Tunisie : Le temps du répit

Ennahdha a obligé à démissionner le gouvernement tunisien précédent, alléguant pour cela un prétexte qui plus que jamais a l’air d’être fallacieux : le conflit d’intérêts dont se serait rendu coupable son chef, Elyes Fakhfakh. Un gouvernement qui de plus avait cette particularité de réussir contre une épidémie qui à peu près partout ailleurs dans le monde se jouait, et se joue encore dans une bonne mesure, de tous les dispositifs déployés pour entraver sa dissémination. En ce moment même, la maladie est en train de retrouver un deuxième souffle là même où à grande peine on était parvenu précédemment à la faire reculer. Le gouvernement Fakhfakh serait louangé de tous côtés, y compris par ses opposants les plus réfractaires à cet exercice, s’il n’était pas tunisien. Et si malgré tout il ne l’était pas, s’il se trouvait en dépit de tout des gens pour critiquer son action, ce ne serait pas au point de vouloir son départ sur-le-champ. Ce précédent ne laisse guère de doute sur le sort qu’attend le gouvernement pour la formation duquel le remplaçant d’Elyes Fakhfakh, Hichem Mechichi, est en train pour le moment de mener les plus larges consultations, tant au sein de la classe politique que de la société civile. Quoi qu’il puisse être, d’union nationale, de coalition, de technocrates ou de politiques, ce gouvernement doit obtenir la confiance d’Ennahdha et de ses alliés, dont au premier chef de Qalb Tounes, pour débuter sa carrière.

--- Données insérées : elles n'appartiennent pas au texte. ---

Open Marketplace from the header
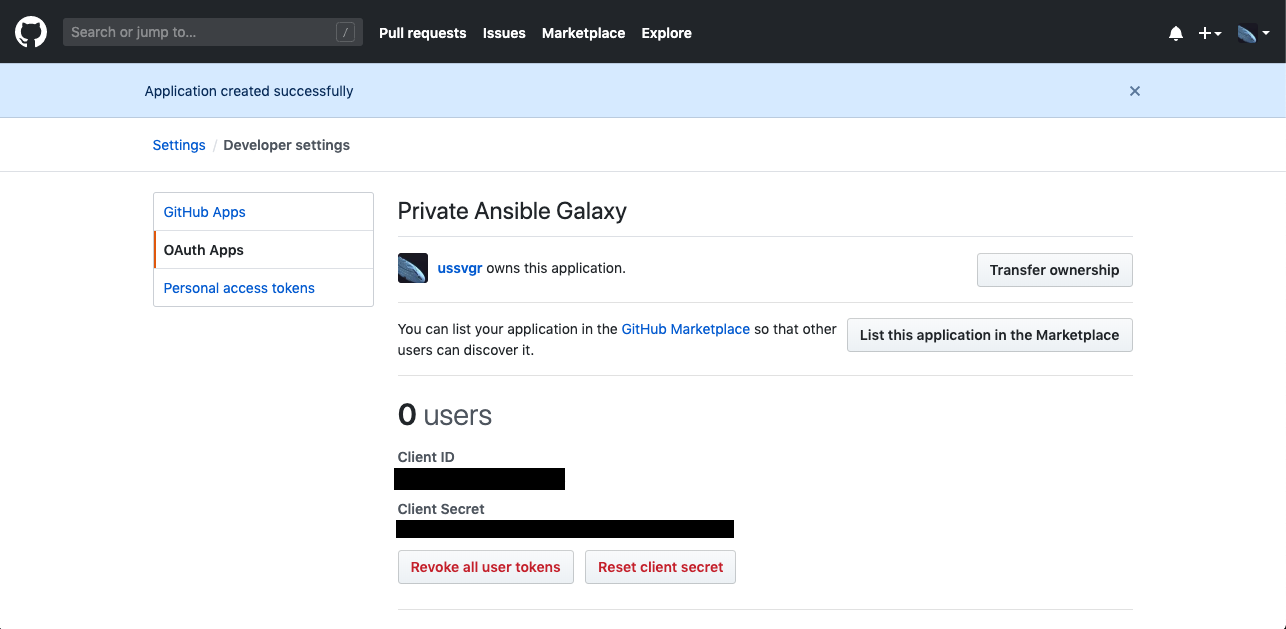Image resolution: width=1286 pixels, height=629 pixels. point(583,33)
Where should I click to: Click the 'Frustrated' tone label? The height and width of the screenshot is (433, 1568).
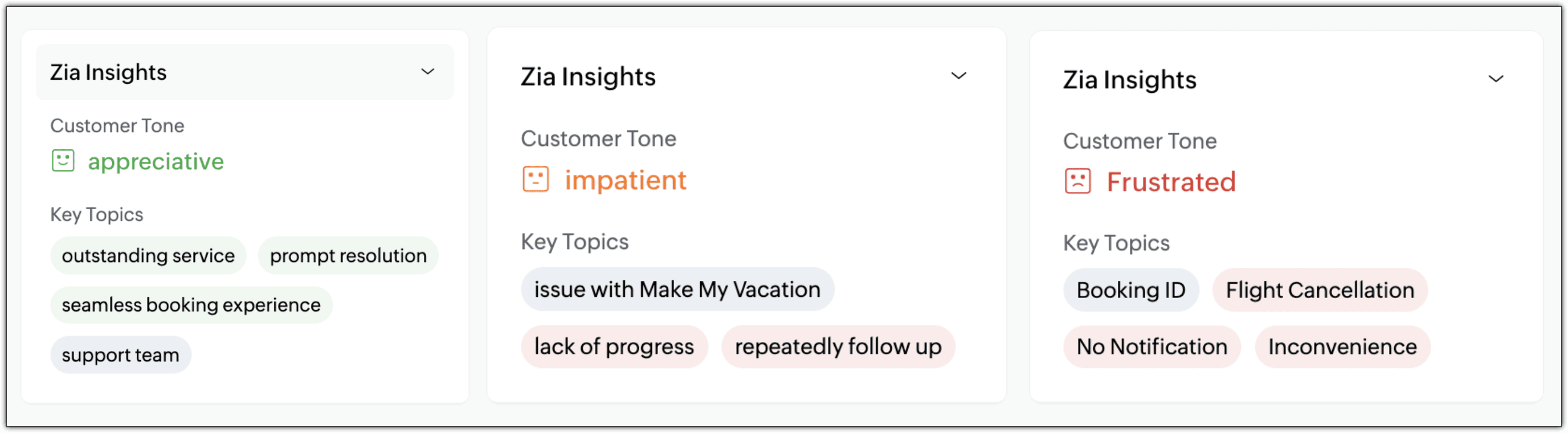[x=1170, y=182]
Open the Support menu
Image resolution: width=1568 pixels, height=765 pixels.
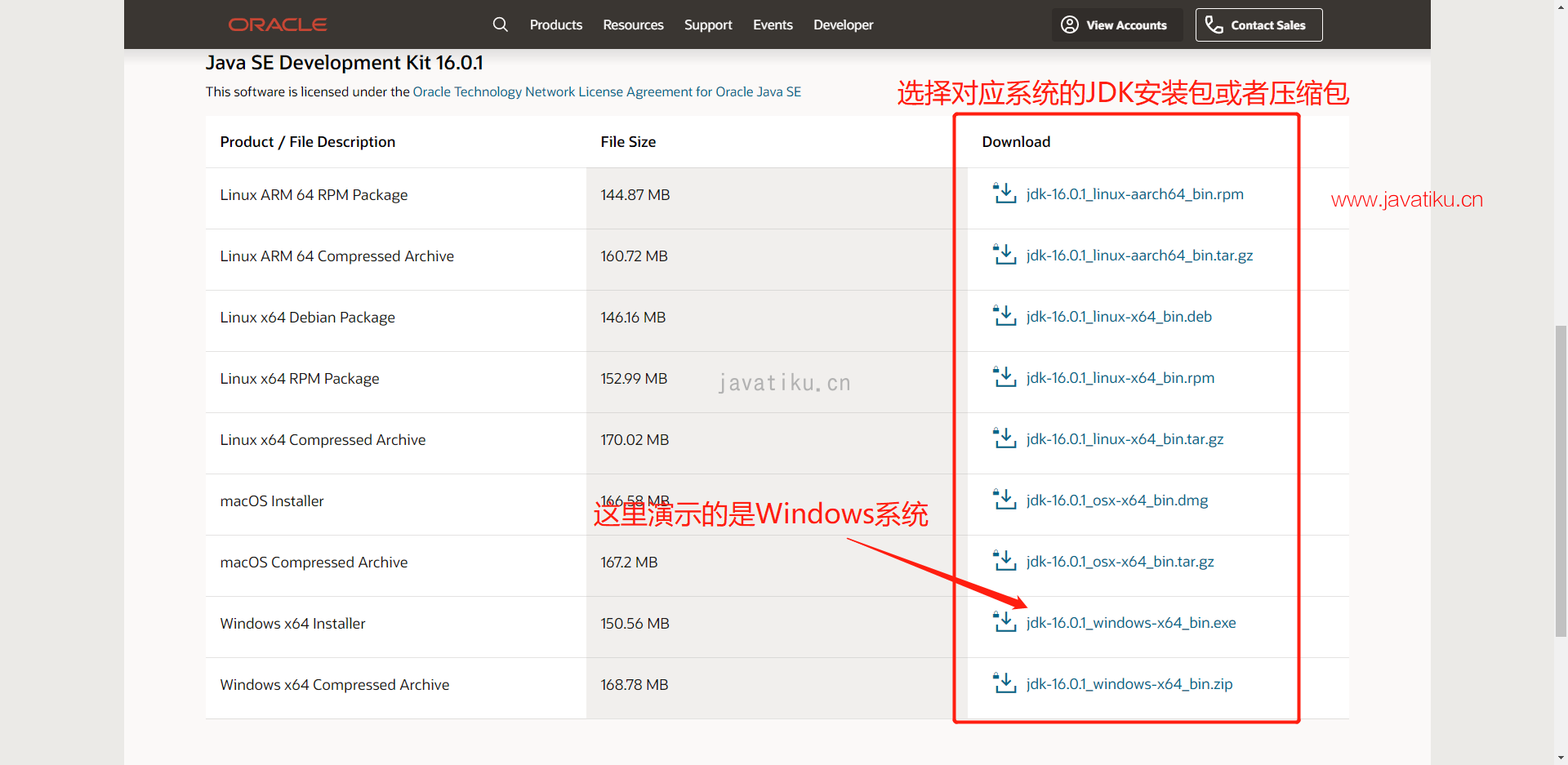click(708, 24)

En se réglant sur le précédent Fakhfakh, on aurait de bonnes raisons de lui prédire le succès au cours de cette première étape, ainsi d’ailleurs que le montrent les bonnes dispositions dont on fait preuve à son endroit depuis le début et de tous côtés à la fois. Ennahdha, qui a fait partir son prédécesseur non pas sur un fait avéré mais sur une suspicion de corruption, n’est pas la dernière à lui exprimer son soutien et à afficher sa disponibilité à travailler avec lui. On peut donc parier sans grand risque d’être démenti par la suite des événements sur le fait que l’équipe en formation jouira le moment venu, en somme dans pas longtemps, de la confiance de l’Assemblée. On peut d’autant plus se montrer assuré à cet égard que s’il existe aujourd’hui un consensus au sein de la classe politique tunisienne, c’est bien celui d’éviter à tout prix la dissolution. Sans cette répugnance partagée, la confiance serait peut-être soumise à des conditions de la part notamment des formations détenant le plus grand nombre de sièges – non pas d’ailleurs dans l’absolu, il s’en faut, mais en comparaison de ceux des autres. Or le président n’a pas laissé planer de doute quant à sa détermination à dissoudre si les députés faisaient des misères à son nouveau Premier ministre. Non, si des résistances à l’action du gouvernement sont appelées à se faire jour, ce sera plus tard, une fois que celui-ci se sera attelé à la résolution des problèmes économiques du pays, entendu que pour ce qui le concerne l’épidémie, même si elle tente de redresser la tête, n’est pas pour la lui le principal défi à relever. C’est alors qu’il sera avisé de bien faire attention à ce qui se passe autour de lui. Soit en effet il donne le sentiment de gagner des points face à la crise économique, et cela ne peut que mettre Ennahdha et ses alliés en rogne contre lui, qui y verrait une grande menace dans la perspective des élections à venir. Soit il se montre sans ressources devant elle, et alors ses affaires ne s’en arrangeront pas pour autant. Dans un cas comme dans l’autre, il lui faudra compter avec l’hostilité et les manœuvres déstabilisatrices d’Ennahdha.